This is what it takes to get a foreigner to Everest

In the spring of 2010, Pemba Gelje Sherpa crossed the dreaded Khumbu Icefall 14 times. The Icefall is the most treacherous part of the Khumbu glacier, fast-moving and ridden with crevasses and seracs. Each time Pemba, who was hired by an Everest expedition outfitter as a high-altitude climbing sherpa, walked on narrow ladders above the Icefall’s many crevasses -- some of them several metres deep and wide -- he was carrying oxygen bottles, food, fuel and tents, all in the shadow of ice seracs, tall towers of ice that can collapse any time.
Pemba’s job on the expedition was to set up the high camps for the Everest expedition that he worked for, above Everest Base Camp. Of the four high camps on Everest, the lowest, Camp 1, sits at 6,050m, and Camp 4, the highest and final camp before the summit, sits at 8,000m. Pemba was only 18.

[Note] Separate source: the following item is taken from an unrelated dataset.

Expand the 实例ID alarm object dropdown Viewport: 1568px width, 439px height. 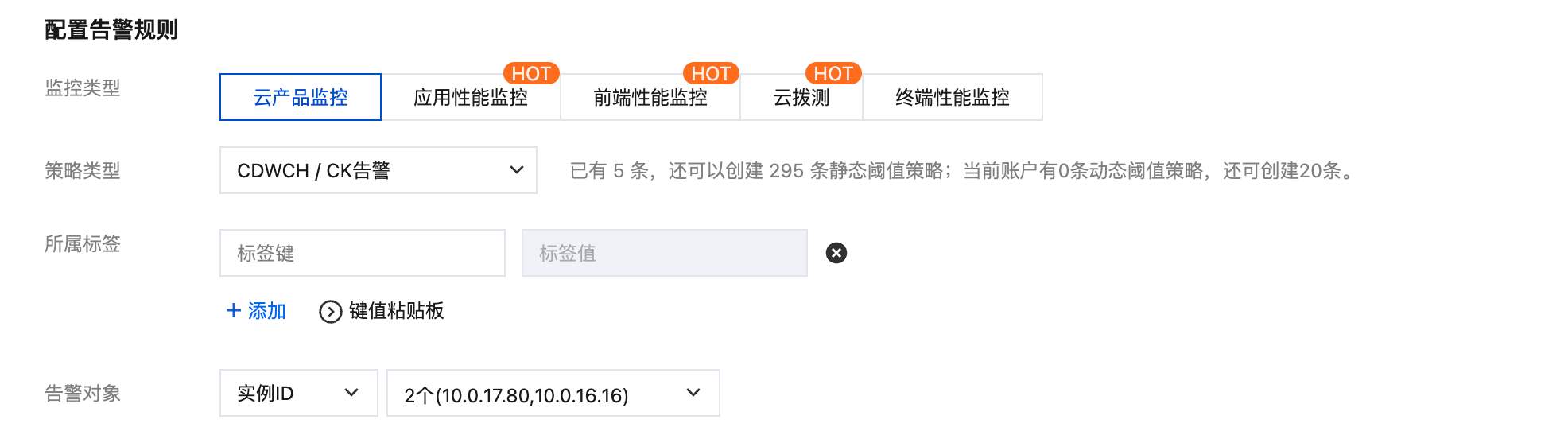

But months before the climbers even land in Kathmandu, the country’s capital, hundreds of yaks, porters, sherpas and cooks from dozens of outfitters head to Everest Base Camp to make necessary preparations for the climbing season. This caravan forms the backbone of the climbing industry and without them, it is hard to imagine a foreigner on top of the highest mountain in the world.